# Chanson française



## dionisio (Jul 30, 2012)

People, anyone here likes_ la chanson française_? Jacques Brel, Edith Piaf, Yves Montand, Charles Aznavour, etc?

How come most of it seems to be forgotten nowadays?


----------



## cwarchc (Apr 28, 2012)

Brel is one of my all time greats. His music was so influential
Bowie, the Walker Brothers and Alex Harvey to name a few who covered his music
I'm also a lover of Melanie Pain
Here's a taste of her work


----------



## BlazeGlory (Jan 16, 2013)

This was one of my mother's favorite songs. It brings back memories. The french version is better than than the english one and apparently is well liked (over 15 million views).


----------



## LittleSoul (Nov 16, 2018)

Brel is Wonderful!
If you like chanson française you Must listen to Léo Ferré!! His albums 'Chante les poètes' are great!

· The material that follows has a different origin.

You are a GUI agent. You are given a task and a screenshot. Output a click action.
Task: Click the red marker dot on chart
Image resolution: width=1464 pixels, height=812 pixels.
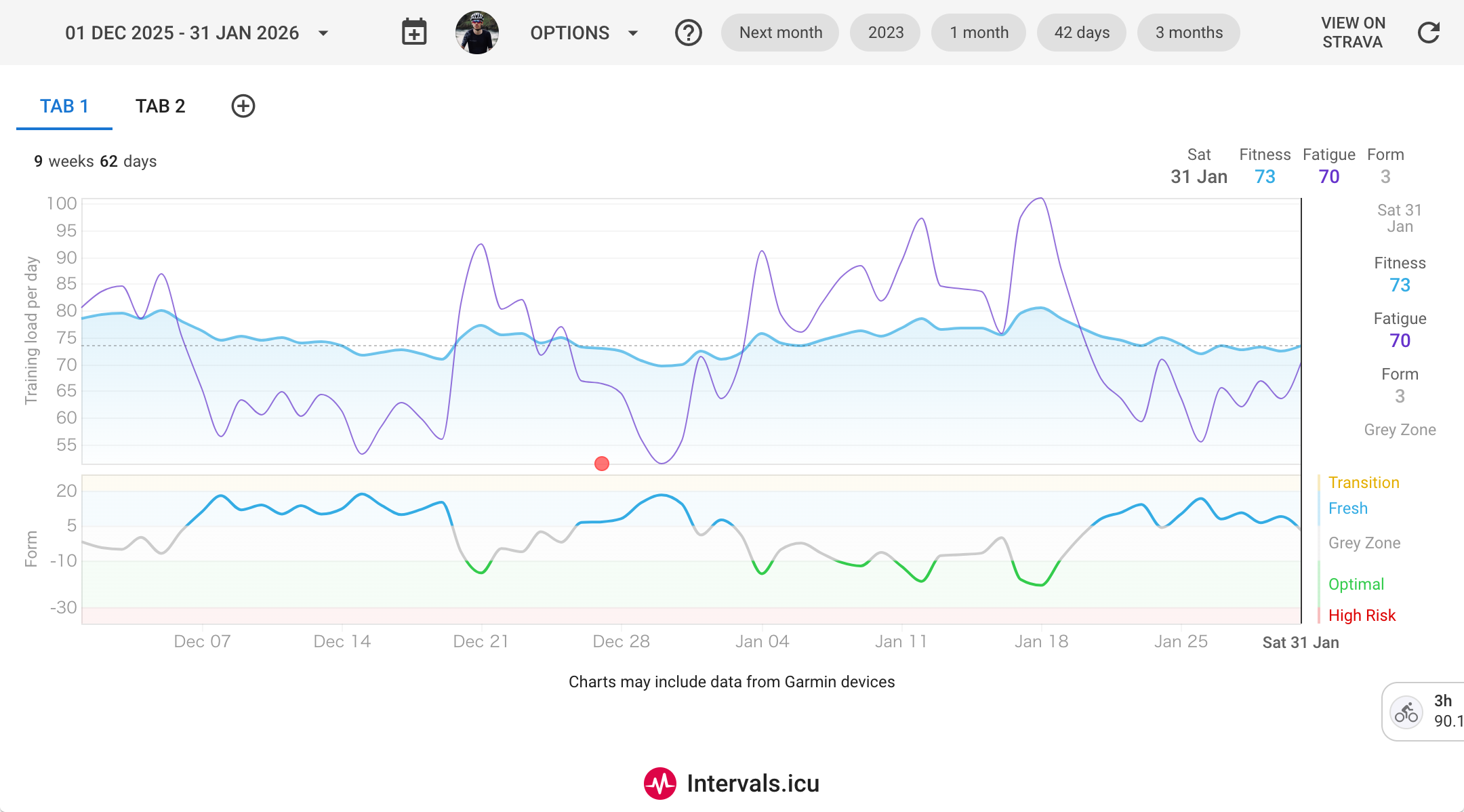coord(602,464)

Just a curiosity - Charles Trenet advised Ferré not to sing but to compose to other artists... finally Piaf told him: you must sing!...And so he did...beautifully!!

Ferré:









Brel:


----------



## Rogerx (Apr 27, 2018)

And the great late Charles Aznavour naturally.


----------



## Frank Freaking Sinatra (Dec 6, 2018)

https://www.youtube.com/watch?v=p0KWyWwVp0E


----------



## Frank Freaking Sinatra (Dec 6, 2018)

https://www.youtube.com/watch?v=I1lqm5g4RsA


----------



## Frank Freaking Sinatra (Dec 6, 2018)

https://www.youtube.com/watch?v=26Nuj6dhte8


----------



## Frank Freaking Sinatra (Dec 6, 2018)

https://www.youtube.com/watch?v=_ifJapuqYiU


----------



## Frank Freaking Sinatra (Dec 6, 2018)

https://www.youtube.com/watch?v=8v77VIxElwM


----------



## Frank Freaking Sinatra (Dec 6, 2018)




----------



## Frank Freaking Sinatra (Dec 6, 2018)

https://www.youtube.com/watch?v=SIxOl1EraXA


----------



## Frank Freaking Sinatra (Dec 6, 2018)

https://www.youtube.com/watch?v=Ln31raI2ezY


----------



## starthrower (Dec 11, 2010)

This thread proves without a doubt that French pop is pretty lame.

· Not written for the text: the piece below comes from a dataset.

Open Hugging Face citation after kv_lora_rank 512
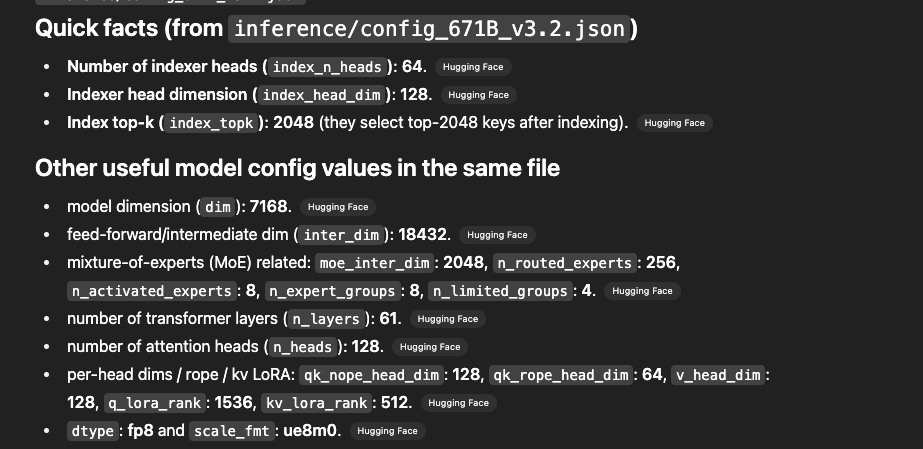923x449 pixels. pyautogui.click(x=457, y=403)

Here's a good French band. They're from Quebec.


----------



## Manxfeeder (Oct 19, 2010)

Frank Freaking Sinatra said:


> https://www.youtube.com/watch?v=SIxOl1EraXA


That one makes me want to go and make the sang impur abreuve mes sillons. Well, maybe not. But she sure can roll her Rs.


----------



## Manxfeeder (Oct 19, 2010)

Erik Satie could pop out pop songs when he wanted to.


----------



## Manxfeeder (Oct 19, 2010)

I played this one a million times in dance bands back in the day. And I'll never pass up a chance to hear Laura Fygi.


----------



## Frank Freaking Sinatra (Dec 6, 2018)

Manxfeeder said:


> That one makes me want to go and make the sang impur abreuve mes sillons. Well, maybe not. But she sure can roll her Rs.

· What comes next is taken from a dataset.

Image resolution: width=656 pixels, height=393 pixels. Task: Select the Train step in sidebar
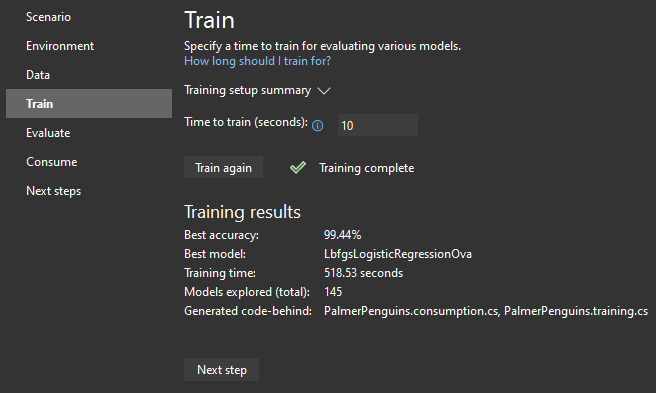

If you really want to be inspired to water your furrows with an impure blood try this version -


----------



## Manxfeeder (Oct 19, 2010)

Frank Freaking Sinatra said:


> If you really want to be inspired to water your furrows with an impure blood try this version -


One of the best scenes from my favorite movie. :tiphat:


----------



## Taggart (Feb 14, 2013)

Some posts (and replies) have been removed because of inappropriate personal comments or content.


----------



## starthrower (Dec 11, 2010)

Taggart said:


> Some posts (and replies) have been removed because of inappropriate personal comments or content.


How were my comments on Serge Gainsbourg personal or inappropriate?


----------



## Taggart (Feb 14, 2013)

starthrower said:


> How were my comments on Serge Gainsbourg personal or inappropriate?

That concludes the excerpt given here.